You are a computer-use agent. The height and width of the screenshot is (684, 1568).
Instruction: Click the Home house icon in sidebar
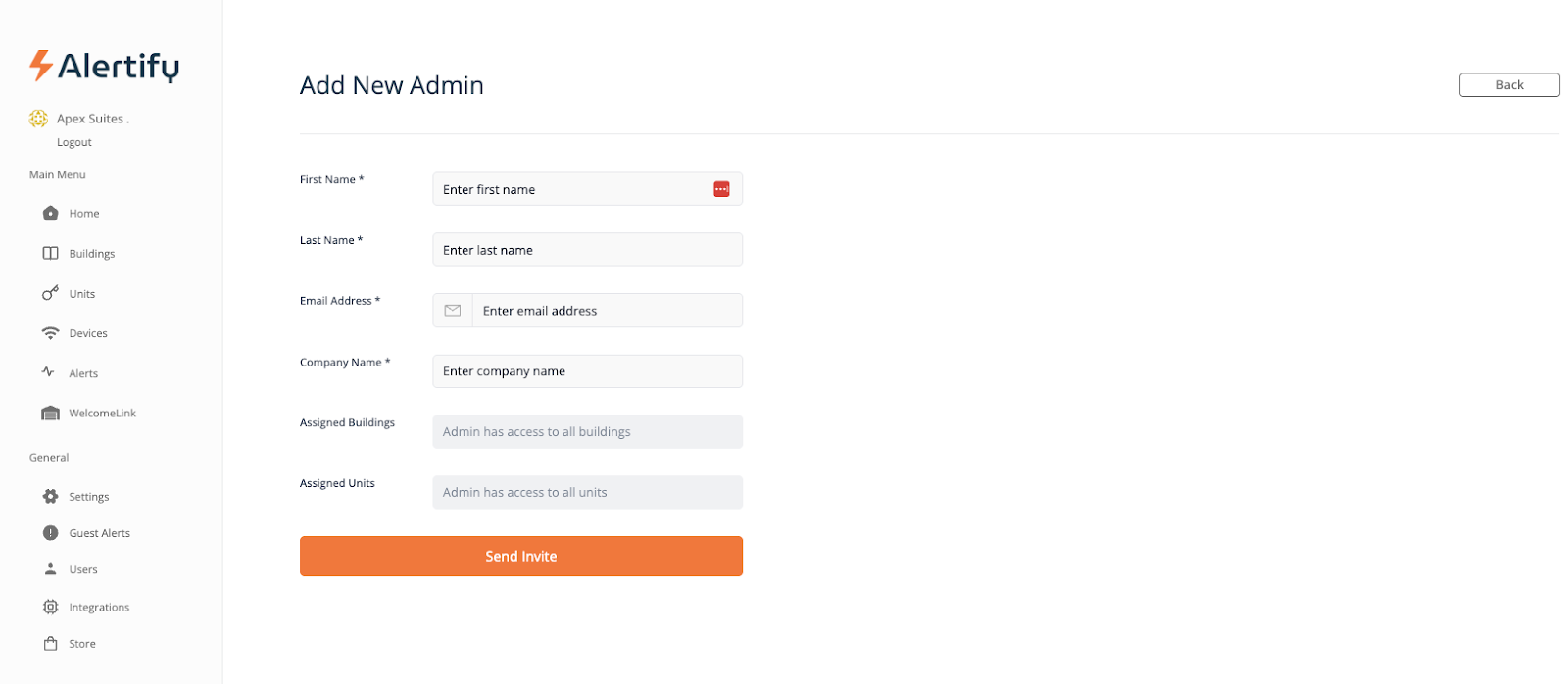pyautogui.click(x=51, y=214)
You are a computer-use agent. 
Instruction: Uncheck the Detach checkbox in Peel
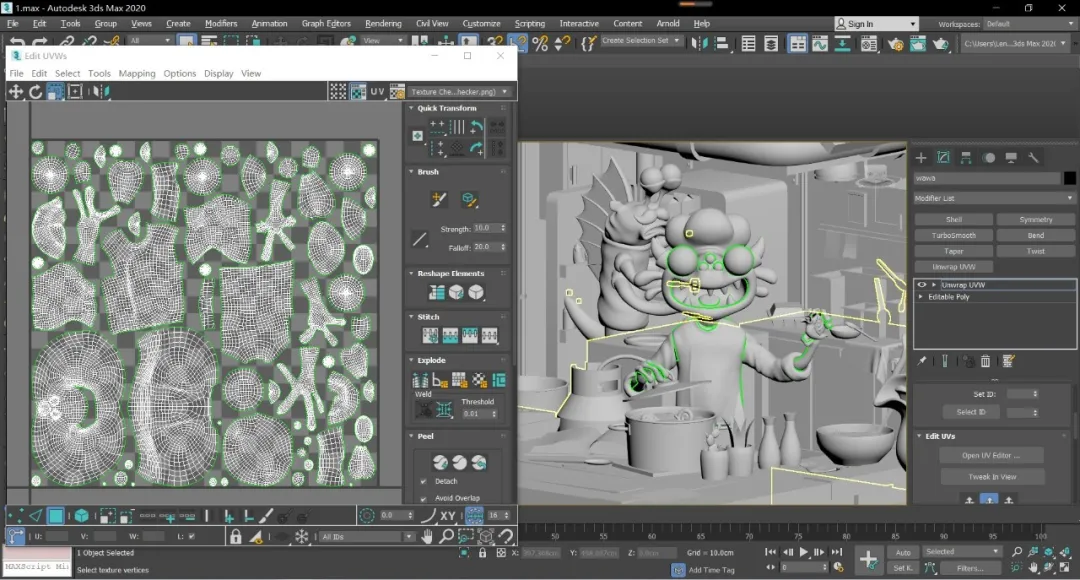(424, 481)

About this task:
Give the records back exactly, with no pictures.

Result for this task:
You are a computer-use agent. The height and width of the screenshot is (684, 1568).
Instruction: Click the Home house icon in sidebar
pyautogui.click(x=51, y=214)
You are a computer-use agent. 
Instruction: Uncheck the Detach checkbox in Peel
(424, 481)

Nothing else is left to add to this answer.